NASA's MAVEN Robotic Probe Slips Into Orbit Around Mars

Sep 22, 2014 06:50 AM EDT | Matt Mercuro

NASA's robotic spacecraft fired off its braking rockets on Sunday, officially ending its 10-month journey to put itself into orbit around Mars to search for the Red Planet's lost water.

The Mars Atmosphere and Volatile Evolution (MAVEN) spacecraft fired its six rocket thrusters, trimming its speed from 12,800 mph to 10,000 mph after traveling 442 million miles, according to Reuters.

The process took 33-minutes before MAVEN was left in the clutches of Mars' gravity as it flew over the Red Planet's north pole and slipped into  a looping 236-mile by 27,713-mile high orbit.

"I don't have any fingernails anymore, but we made it," Colleen Hartman, NASA deputy director for science at Goddard Space Spaceflight Center in Greenbelt, Md., said during a NASA Television broadcast of MAVEN's arrival, according to Reuters.

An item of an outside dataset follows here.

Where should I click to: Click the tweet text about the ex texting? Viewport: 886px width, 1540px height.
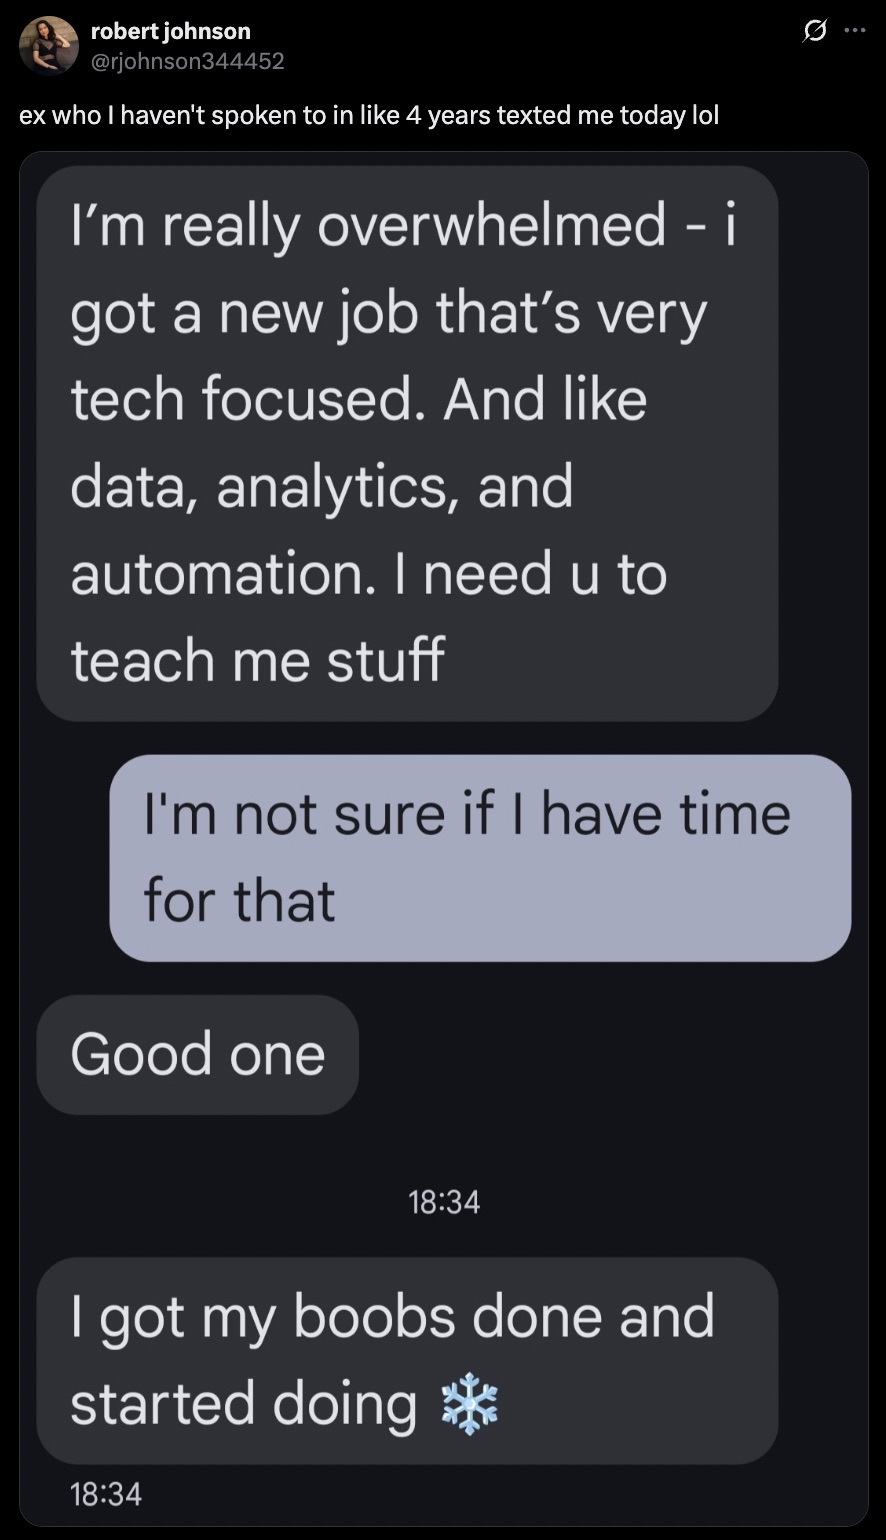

Radio signals from MAVEN confirmed it was in Mars orbit at 10:25 p.m. EDT/0225 GMT. MAVEN will lower its altitude until it reaches its 93-mile by 3,900-mile operational orbit over the next couple of weeks.

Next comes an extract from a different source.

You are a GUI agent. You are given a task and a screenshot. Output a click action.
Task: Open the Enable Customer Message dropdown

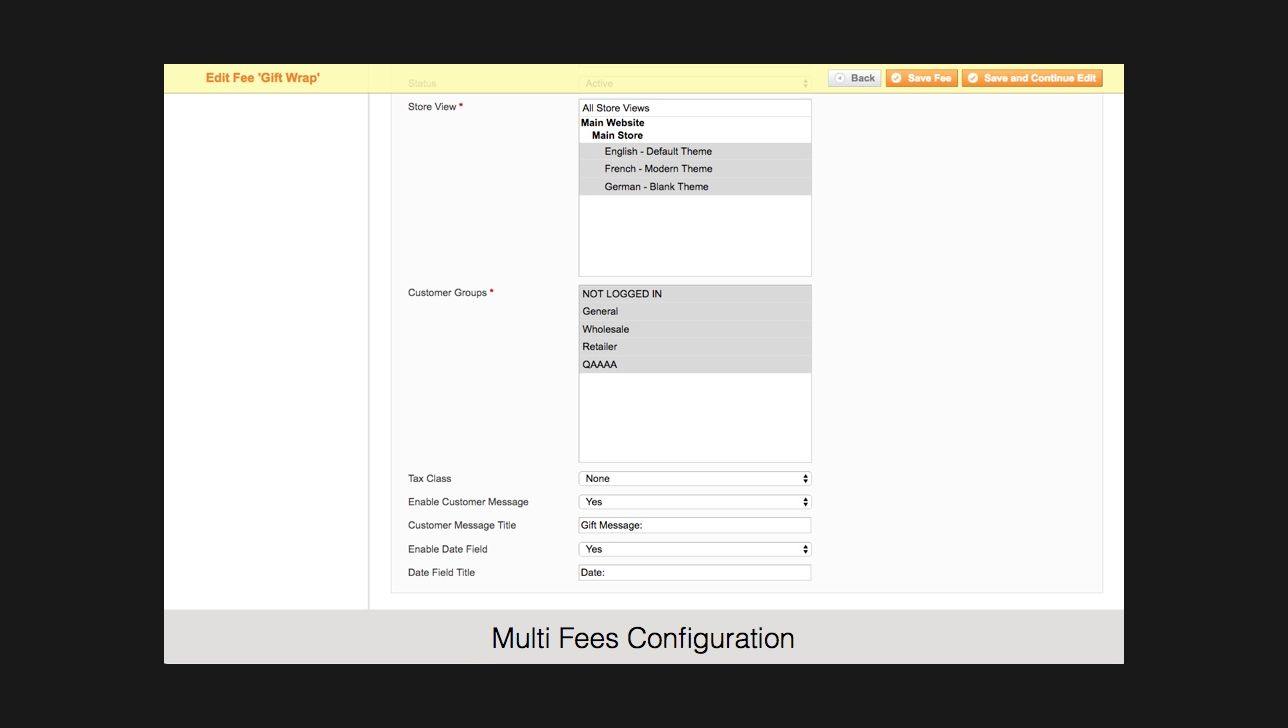coord(694,501)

The spacecraft will study how the solar wind strips away atoms and molecules in the planet's upper atmosphere, a process that scientists believe has been occurring "for eons."

"By learning the processes that are going on today we hope to extrapolate back and learn about the history of Mars," MAVEN scientist John Clarke, with Boston University, said in an interview on NASA Television, according to Reuters.

Scientists believe that Mars was not always the dry and cold place that it is today. The planet's surface is riddled with what seems to be dry riverbeds and minerals that form in the presence of water.

For water to pool on the planet's surface however, its atmosphere would have had to be a lot denser and thicker than it is today.

The Red Planet's atmosphere is now 100 times thinner than Earth's, according to NASA. Mars likely lost 99 percent of its atmosphere over millions of years as the planet cooled and its magnetic field decayed, which allowed charged particles in the solar wind to strip away water and other atmospheric gases.

The $671-million MAVEN mission is scheduled to last at least one year. The spacecraft joins two other NASA orbiters, two NASA rovers and a European orbiter currently working at Mars.